Happy Birthday to my Dad, Harry V. Cress.
Today he would have been 99. He was a father who had severe PTSD from being imprisoned in a WW2 prison camp in Germany. So, at times , he was a difficult Dad. He worked all his life as an advertising man. But, he suffered from all the PTSD symptoms from what he thought was the good war, so he never reached out for help. He moved in with me in 1989, after he lost his house on the New Jersey coast to ” The perfect storm”. But, once I got him into the VA in Menlo Park, California, he lived with me and my family for 20 years and was the perfect great grandfather, grandfather, and father.

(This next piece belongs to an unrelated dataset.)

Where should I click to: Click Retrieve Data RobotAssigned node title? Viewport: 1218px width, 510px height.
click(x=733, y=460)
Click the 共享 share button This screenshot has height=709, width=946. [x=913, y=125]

However, as a cautionary tale, I was first surrounded by a very supportive loving family as a caregiver and second was a geriatric care manager. I also had the full help of the VA and all their incredible GRECC services that covered all the medical care, caregivers, geriatric social workers to support me as a caregiver, as my Dad, as a PTSD survivor was 100% disabled. He was a happy independent person for 14 years making our family a three-generation web of real happiness and constant family celebrations as a living ” whole” family. But as he gradually aged, developed vascular dementia then cancer, dying at our home in 20o8
So, moving a parent in your home is not for everyone
Moving an aging parent in your home encompasses not just the present but perhaps 20-30 years in the future. It means accepting the parent as they are in the moment, which may be ambulatory, cognitively intact and independent but seeing they will be gradually affected by the decrements of aging.

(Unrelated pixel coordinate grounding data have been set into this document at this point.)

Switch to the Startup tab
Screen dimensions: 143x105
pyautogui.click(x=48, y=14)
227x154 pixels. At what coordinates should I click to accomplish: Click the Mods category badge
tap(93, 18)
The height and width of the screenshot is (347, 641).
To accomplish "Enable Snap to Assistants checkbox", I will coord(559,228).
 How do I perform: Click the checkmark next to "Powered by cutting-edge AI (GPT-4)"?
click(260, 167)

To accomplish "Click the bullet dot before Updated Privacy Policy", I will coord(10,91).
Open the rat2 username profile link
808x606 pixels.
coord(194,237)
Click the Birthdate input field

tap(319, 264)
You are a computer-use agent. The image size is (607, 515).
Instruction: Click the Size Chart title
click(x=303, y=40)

What challenges do you face?
Your parent may have perfect vision now and because of macular degeneration need a great deal of support in mobility, eating, and all the activities and daily living in the future. They may eventually be bedbound or is the later stages of dementia. The geriatric care manager needs to discuss the move in terms of what the future may bring for the adult child caregiver and discuss whether they feel they can accept this increasing level of care, if they could face caregiver burnout, if there are financial assets to hire caregivers to assist them or should there is a plan that may move the older person eventually to a higher level of care when care needs to increase.
What are the answers?
The GCM can do a GCM caregiver assessment if care needs to be rendered when the parent moves in. This will help the adult child see their strengths, skills, and abilities needed to provide care. This might include their own medical issues preventing caregiver tasks like lifting and tasks that they find and tasks they find repulsive, like changing adult diapers. This assessment can include a care plan that recommends family caregiver solutions, like aging technology, social supports, formal supports, respite, and training.
At my Dad’s funeral, my daughter said, ” we thought we were saving him but is so many ways he saved us. So Happy Birthday Dad you saved all the love for you I might have missed. Thanks for that grace.